ASSIGNMENT> Take each line below that has "computer" and copy it.

Stored items>
Start of Block

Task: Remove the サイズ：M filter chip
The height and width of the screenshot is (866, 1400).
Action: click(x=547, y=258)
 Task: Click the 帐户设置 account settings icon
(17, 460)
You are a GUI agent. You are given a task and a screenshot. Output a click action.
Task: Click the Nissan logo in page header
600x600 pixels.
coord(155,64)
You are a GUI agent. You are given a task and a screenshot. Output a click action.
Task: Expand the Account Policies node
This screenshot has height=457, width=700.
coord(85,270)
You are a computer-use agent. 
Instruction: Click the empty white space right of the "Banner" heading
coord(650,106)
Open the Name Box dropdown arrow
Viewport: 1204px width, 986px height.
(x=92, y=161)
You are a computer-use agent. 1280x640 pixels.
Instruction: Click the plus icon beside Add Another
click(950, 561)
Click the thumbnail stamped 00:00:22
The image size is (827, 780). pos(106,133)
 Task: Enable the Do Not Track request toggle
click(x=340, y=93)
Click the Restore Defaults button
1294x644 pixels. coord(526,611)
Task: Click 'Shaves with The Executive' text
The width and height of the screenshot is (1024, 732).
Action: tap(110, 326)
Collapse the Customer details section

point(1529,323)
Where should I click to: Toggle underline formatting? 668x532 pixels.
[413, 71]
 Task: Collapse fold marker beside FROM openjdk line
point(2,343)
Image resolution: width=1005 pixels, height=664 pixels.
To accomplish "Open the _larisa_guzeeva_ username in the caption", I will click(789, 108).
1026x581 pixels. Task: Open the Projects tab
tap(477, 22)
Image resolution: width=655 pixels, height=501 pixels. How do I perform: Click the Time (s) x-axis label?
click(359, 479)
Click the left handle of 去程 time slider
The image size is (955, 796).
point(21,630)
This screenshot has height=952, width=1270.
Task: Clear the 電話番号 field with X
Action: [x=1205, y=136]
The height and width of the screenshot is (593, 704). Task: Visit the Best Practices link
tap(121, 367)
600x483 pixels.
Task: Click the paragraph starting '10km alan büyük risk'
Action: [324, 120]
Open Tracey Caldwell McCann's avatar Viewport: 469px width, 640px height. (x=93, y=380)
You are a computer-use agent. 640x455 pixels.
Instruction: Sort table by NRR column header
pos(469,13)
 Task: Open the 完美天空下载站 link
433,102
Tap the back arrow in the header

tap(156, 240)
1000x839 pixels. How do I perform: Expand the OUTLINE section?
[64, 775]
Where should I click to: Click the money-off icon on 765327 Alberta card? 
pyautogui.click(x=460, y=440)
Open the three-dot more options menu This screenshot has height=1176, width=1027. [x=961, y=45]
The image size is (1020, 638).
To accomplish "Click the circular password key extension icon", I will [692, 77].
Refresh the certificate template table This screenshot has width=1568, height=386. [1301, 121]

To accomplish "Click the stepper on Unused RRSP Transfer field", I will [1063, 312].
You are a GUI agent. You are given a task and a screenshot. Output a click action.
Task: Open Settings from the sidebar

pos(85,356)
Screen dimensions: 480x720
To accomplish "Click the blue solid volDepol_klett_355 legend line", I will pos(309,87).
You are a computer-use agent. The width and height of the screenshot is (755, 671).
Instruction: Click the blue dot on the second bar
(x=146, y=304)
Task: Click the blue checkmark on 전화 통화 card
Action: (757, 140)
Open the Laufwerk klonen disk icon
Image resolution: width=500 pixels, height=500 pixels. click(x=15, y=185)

End of Block

RESULT OF THE TASK>
You are a computer-use agent. 
You are a computer-use agent. 1280x640 pixels.
You are a computer-use agent. 640x455 pixels.
You are a computer-use agent. The width and height of the screenshot is (755, 671).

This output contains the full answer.